The primary issue here is that for such groups, we were not doing group
idle, which will lead to queue and group deletion immediately after 
dispatching one request and it will not get its fair share.

Attached patch should fix the problem.

Thanks
Vivek


---
 block/cfq-iosched.c |    5 ++-
 block/elevator-fq.c |   70 ++++++++++++++++++++++++++++++++++++----------------
 block/elevator-fq.h |    1 
 3 files changed, 54 insertions(+), 22 deletions(-)

Index: linux8/block/elevator-fq.c
===================================================================
--- linux8.orig/block/elevator-fq.c	2009-07-27 18:18:49.000000000 -0400
+++ linux8/block/elevator-fq.c	2009-07-28 14:30:08.000000000 -0400
@@ -1212,6 +1212,30 @@ io_group_init_entity(struct io_cgroup *i
 	entity->my_sched_data = &iog->sched_data;
 }
 
+/* Check if we plan to idle on the group associated with this queue or not */
+int elv_iog_should_idle(struct io_queue *ioq)
+{
+	struct io_group *iog = ioq_to_io_group(ioq);
+	struct elv_fq_data *efqd = ioq->efqd;
+
+	/*
+	 * No idling on group if group idle is disabled or idling is disabled
+	 * for this group. Currently for root group idling is disabled.
+	 */
+	if (!efqd->elv_group_idle || !elv_iog_idle_window(iog))
+		return 0;
+
+	/*
+	 * If this is last active queue in group with no request queued, we
+	 * need to idle on group before expiring the queue to make sure group
+	 * does not loose its share.
+	 */
+	if ((elv_iog_nr_active(iog) <= 1) && !ioq->nr_queued)
+		return 1;
+
+	return 0;
+}
+
 static void io_group_set_parent(struct io_group *iog, struct io_group *parent)
 {
 	struct io_entity *entity;
@@ -2708,6 +2732,10 @@ static inline int is_only_root_group(voi
 {
 	return 1;
 }
+
+/* No group idling in flat mode */
+int elv_iog_should_idle(struct io_queue *ioq) { return 0; }
+
 #endif /* GROUP_IOSCHED */
 
 /* Elevator fair queuing function */
@@ -3308,12 +3336,18 @@ void __elv_ioq_slice_expired(struct requ
 	if (time_after(ioq->slice_end, jiffies)) {
 		slice_unused = ioq->slice_end - jiffies;
 		if (slice_unused == entity->budget) {
-			/*
-			 * queue got expired immediately after
-			 * completing first request. Charge 1/2 of
-			 * time consumed in completing first request.
+			/* Queue got expired immediately after completing
+			 * first request. It happens with idle class queues
+			 * as well as can happen with closely cooperating
+			 * queues or with queues for which idling is not
+			 * enabled.

> Tasks for this exercise
- 1) Say whether each statement agrees with the patch excerpt, answering yes or no and quoting the words that decide it:
(a) The patch changes three files.
(b) In flat mode, elv_iog_should_idle returns 1.
(c) Idling is currently disabled for the root group.
- 2) Reproduce the patch excerpt word for word, from "The primary issue" to "fix the problem.".
- 3) Carry on the patch excerpt from the point where it stops.
The material after this point is not needed.

> Source excerpt
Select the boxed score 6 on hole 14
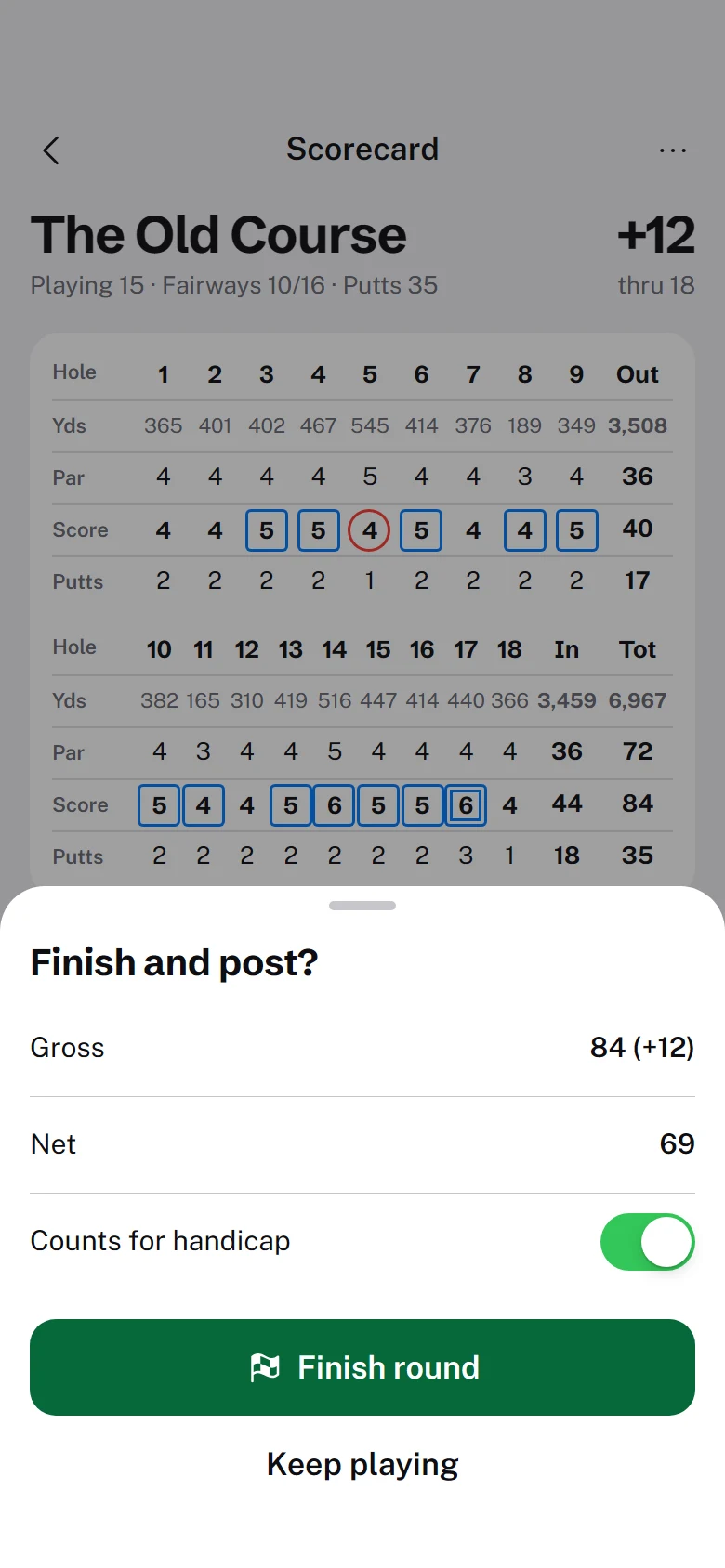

> Responses per task
- 1)
(a) Yes: "3 files changed, 54 insertions(+), 22 deletions(-)"
(b) No: "int elv_iog_should_idle(struct io_queue *ioq) { return 0; }"
(c) Yes: "Currently for root group idling is disabled."

- 2)
The primary issue here is that for such groups, we were not doing group
idle, which will lead to queue and group deletion immediately after 
dispatching one request and it will not get its fair share.

Attached patch should fix the problem.

- 3)
+			 *
+			 * Charge the full time since slice was started. This
+			 * will include the seek cost also on rotational media.
+			 * This is bit unfair but don't know what's the better
+			 * way to handle such cases.
 			 */
-			slice_used = (slice_used + 1)/2;
+			slice_used = jiffies - ioq->slice_start;
 		} else
 			slice_used = entity->budget - slice_unused;
 	} else {
@@ -3686,7 +3720,8 @@ void *elv_fq_select_ioq(struct request_q
 	/*
 	 * The active queue has run out of time, expire it and select new.
 	 */
-	if (elv_ioq_slice_used(ioq) && !elv_ioq_must_dispatch(ioq)) {
+	if ((elv_ioq_slice_used(ioq) || elv_ioq_class_idle(ioq))
+             && !elv_ioq_must_dispatch(ioq)) {
 		/*
 		 * Queue has used up its slice. Wait busy is not on otherwise
 		 * we wouldn't have been here. If this group will be deleted
@@ -3711,9 +3746,7 @@ void *elv_fq_select_ioq(struct request_q
 		 * from queue and is not proportional to group's weight, it
 		 * harms the fairness of the group.
 		 */
-		if ((elv_iog_nr_active(iog) <= 1) && !ioq->nr_queued
-		   && !elv_iog_wait_busy_done(iog) && efqd->elv_group_idle
-		   && elv_iog_idle_window(iog)) {
+		if (elv_iog_should_idle(ioq) && !elv_iog_wait_busy_done(iog)) {
 			ioq = NULL;
 			goto keep_queue;
 		} else
@@ -3893,12 +3926,6 @@ void elv_ioq_completed_request(struct re
 			elv_clear_ioq_slice_new(ioq);
 		}
 
-		if (elv_ioq_class_idle(ioq)) {
-			if (elv_iosched_expire_ioq(q, 1, 0))
-				elv_ioq_slice_expired(q);
-			goto done;
-		}
-
 		/*
 		 * If there is only root group present, don't expire the queue
 		 * for single queue ioschedulers (noop, deadline, AS). It is
@@ -3919,14 +3946,14 @@ void elv_ioq_completed_request(struct re
 		 * mean seek distance, give them a chance to run instead
 		 * of idling.
 		 */
-		if (elv_ioq_slice_used(ioq)) {
+		if (elv_ioq_slice_used(ioq) || elv_ioq_class_idle(ioq)) {
 			/* This is the last empty queue in the group and it
 			 * has consumed its slice. If we expire it right away
 			 * group might loose its share. Wait for an extra
 			 * group_idle period for a request before queue
 			 * expires.
 			 */
-			if ((elv_iog_nr_active(iog) <= 1) && !ioq->nr_queued) {
+			if (elv_iog_should_idle(ioq)) {
 				elv_iog_arm_slice_timer(q, iog, 1);
 				goto done;
 			}
@@ -3943,8 +3970,10 @@ void elv_ioq_completed_request(struct re
 				goto done;
 
 			/* Expire the queue */
-			if (elv_iosched_expire_ioq(q, 1, 0))
+			if (elv_iosched_expire_ioq(q, 1, 0)) {
 				elv_ioq_slice_expired(q);
+				goto done;
+			}
 		} else if (!ioq->nr_queued && !elv_close_cooperator(q, ioq)
 			   && sync && !rq_noidle(rq))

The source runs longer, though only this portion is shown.